▸ **WORK TO BE COMPLETED**: Count the lines in the items below that contain the string "accomplish", with case counting. Reply with the number alone.

··· INFORMATION GIVEN

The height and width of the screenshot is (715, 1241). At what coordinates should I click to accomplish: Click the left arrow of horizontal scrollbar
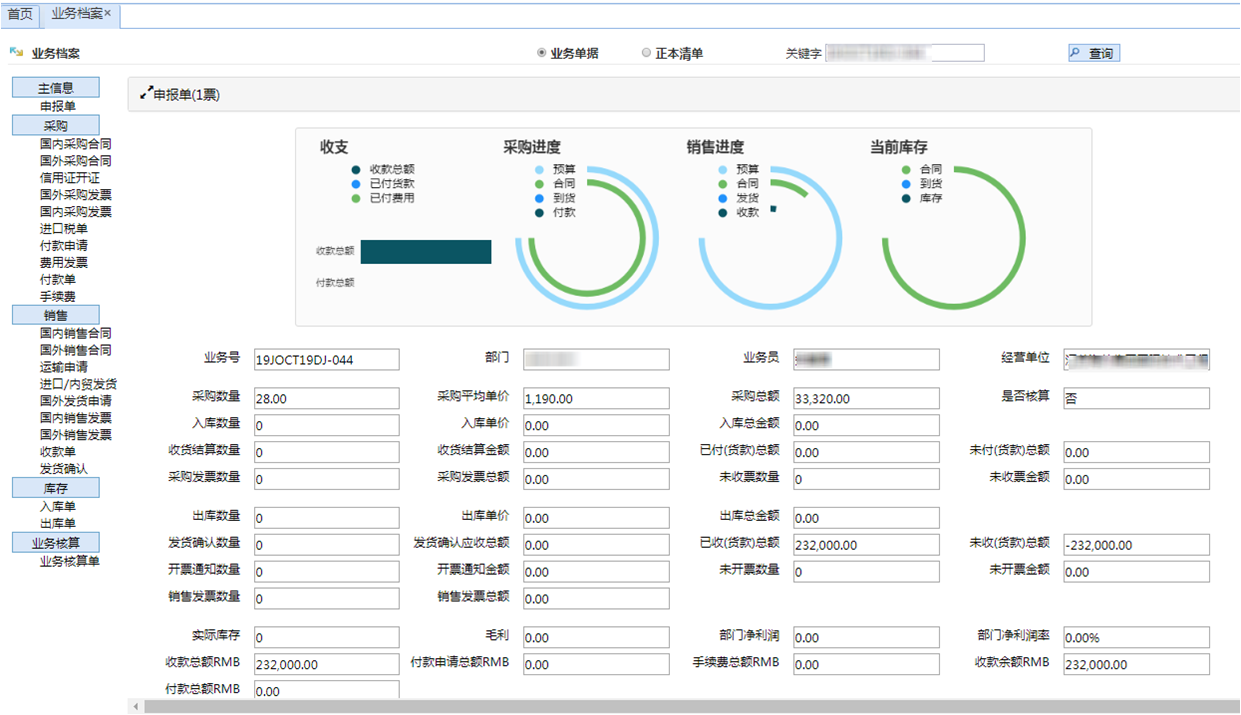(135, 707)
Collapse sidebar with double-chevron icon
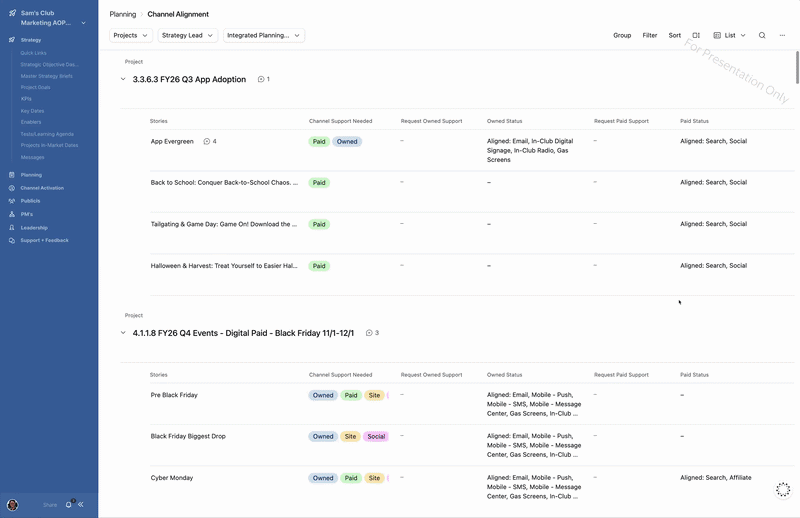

······
··· INFORMATION GIVEN

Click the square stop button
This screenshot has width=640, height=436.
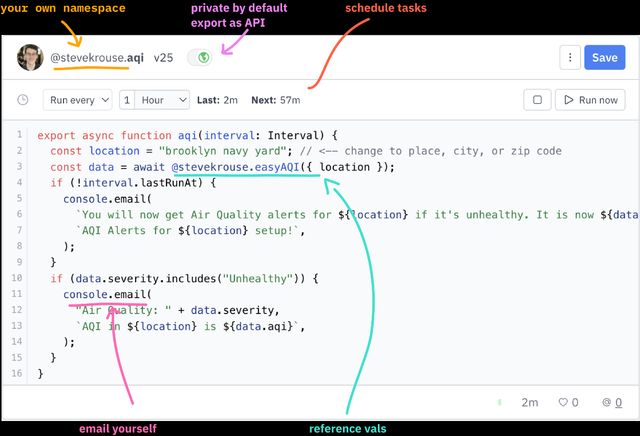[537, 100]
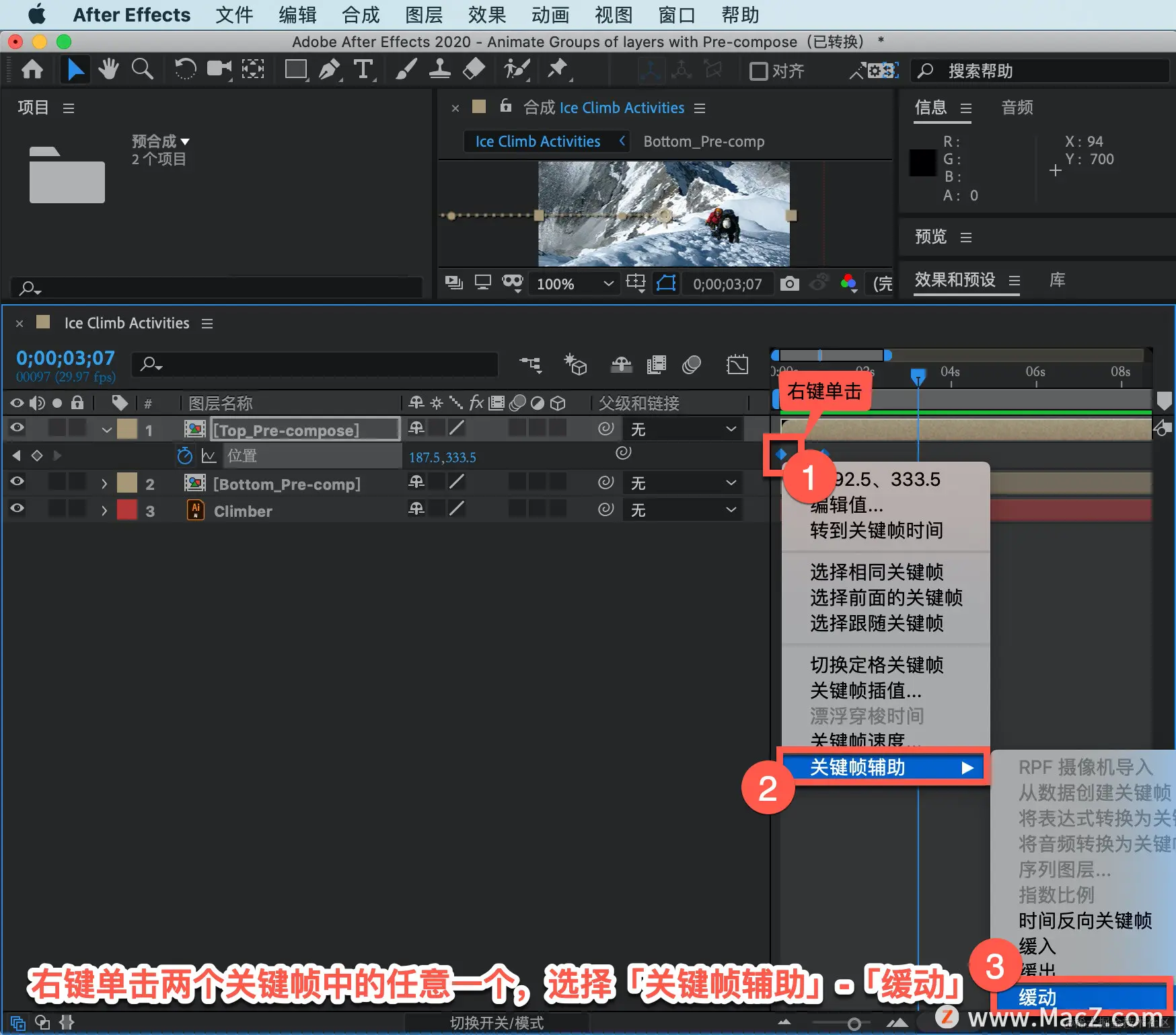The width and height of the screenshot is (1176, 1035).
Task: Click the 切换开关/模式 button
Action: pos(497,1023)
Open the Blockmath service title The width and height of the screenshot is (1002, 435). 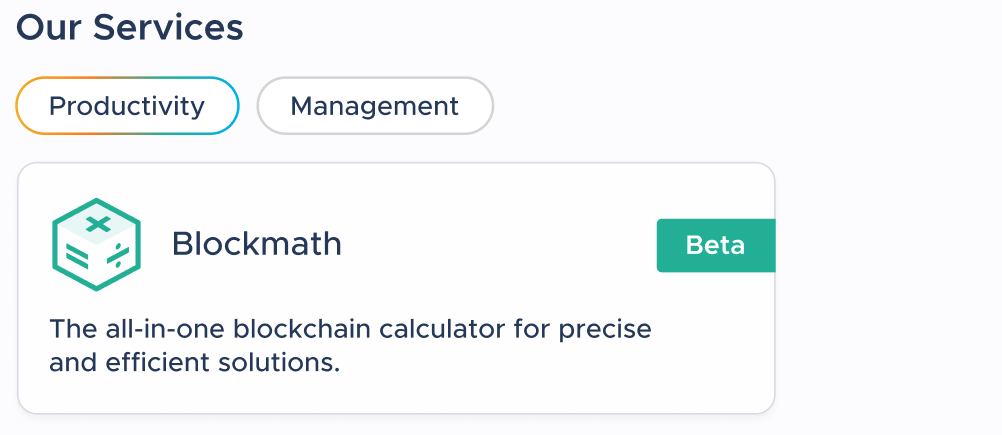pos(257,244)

······
··· INFORMATION GIVEN

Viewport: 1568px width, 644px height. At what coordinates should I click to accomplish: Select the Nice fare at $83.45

······

▸ **ANSWER TO THE EXERCISE**: 2